For many women these concerns are very real. As many as 1 in 5 pregnancies end in a miscarriage, and 1 in 33 babies are born with a birth defect. These rates are considered the background population risk, which means they do not take into consideration anything about the health of the mom, the medications she is taking, or the family history of the mom or the baby’s dad. A number of different things can increase these risks, including taking certain medications during pregnancy.

It is known that most medications, including over-the-counter medications, taken during pregnancy do get passed on to the baby. Fortunately, most medicines are not harmful to the baby and can be safely taken during pregnancy. But there are some that are known to be harmful to a baby’s normal development and growth, especially when they are taken during certain times of the pregnancy. Because of this, it is important to talk with your doctor or midwife about any medications you are taking, ideally before you even try to get pregnant.

If a doctor other than the one caring for your pregnancy recommends that you start a new medicine while you are pregnant, it is important that you let them know you are pregnant.

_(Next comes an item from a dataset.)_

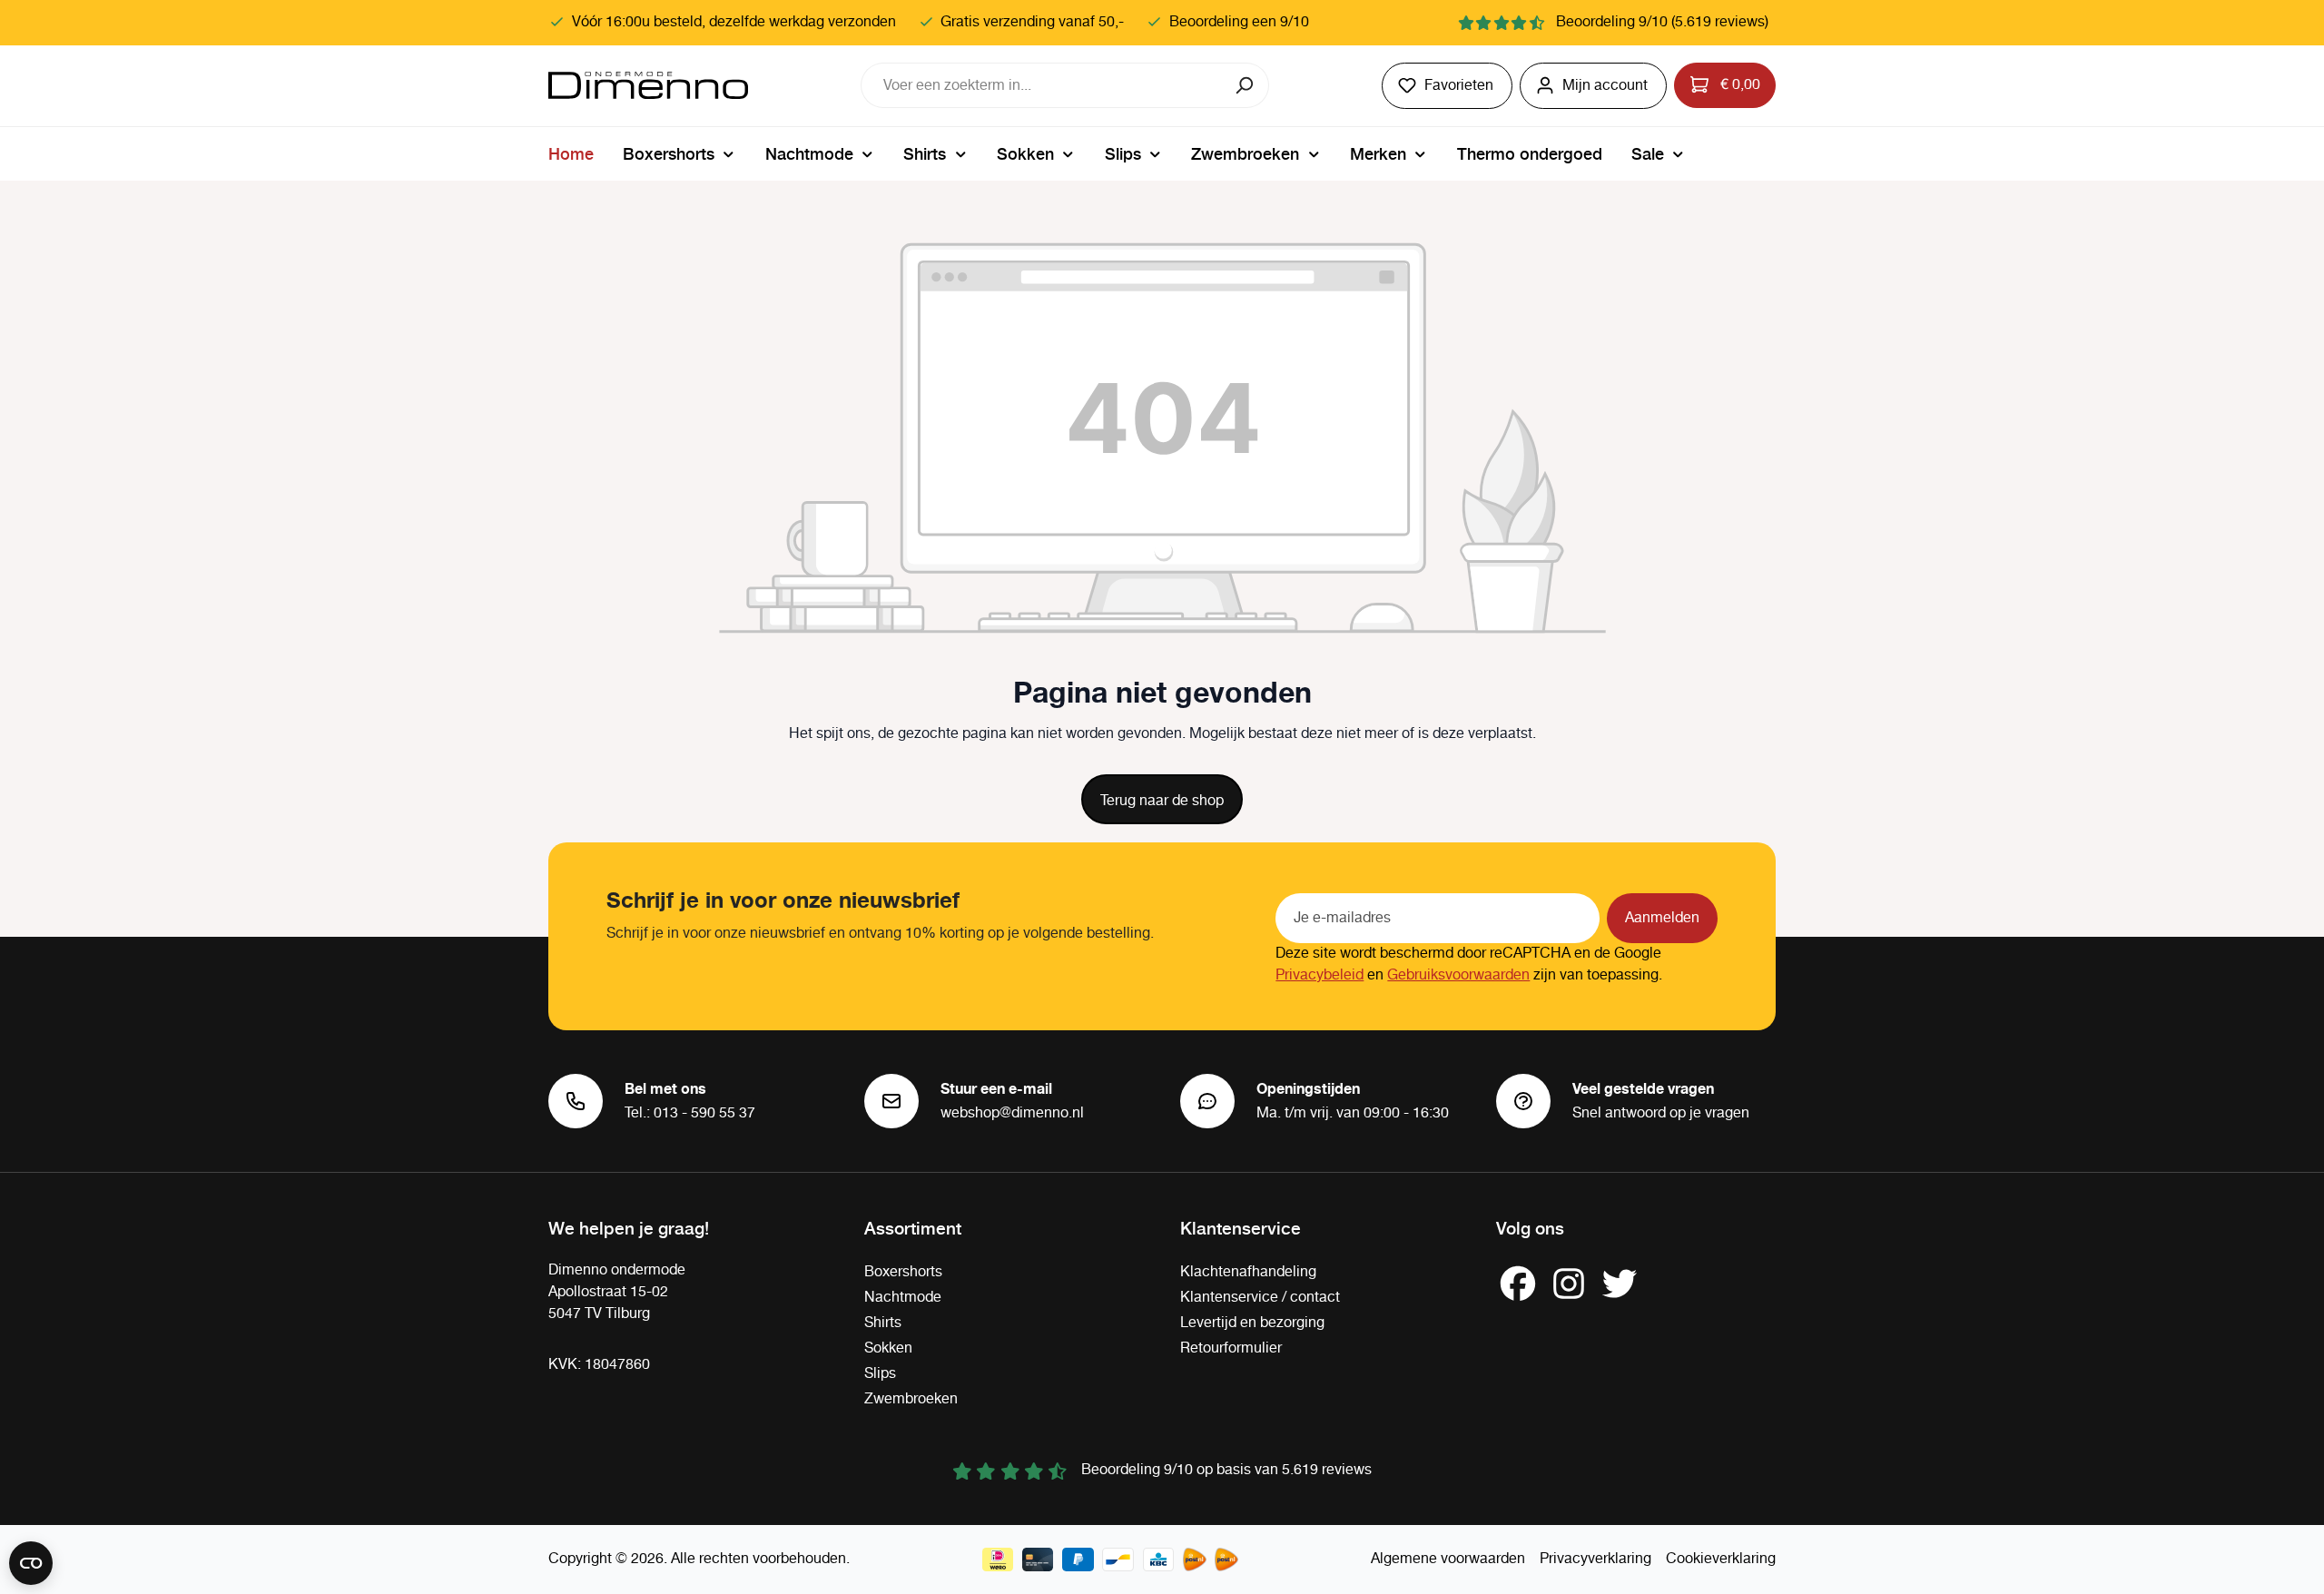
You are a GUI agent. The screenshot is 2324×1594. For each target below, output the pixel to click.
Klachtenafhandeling (1248, 1272)
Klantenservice (1240, 1227)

If you do need to take a new medication while pregnant, it is important to discuss the possible risks the medicine may pose on your pregnancy with your doctor or midwife. They can help you understand the benefits and the risks of taking the medicine.

Ultimately, the decision to start, stop, or change medications during pregnancy is up to you to make, along with input from your doctor or midwife. If you do take medications during pregnancy, be sure to keep track of all the medications you are taking.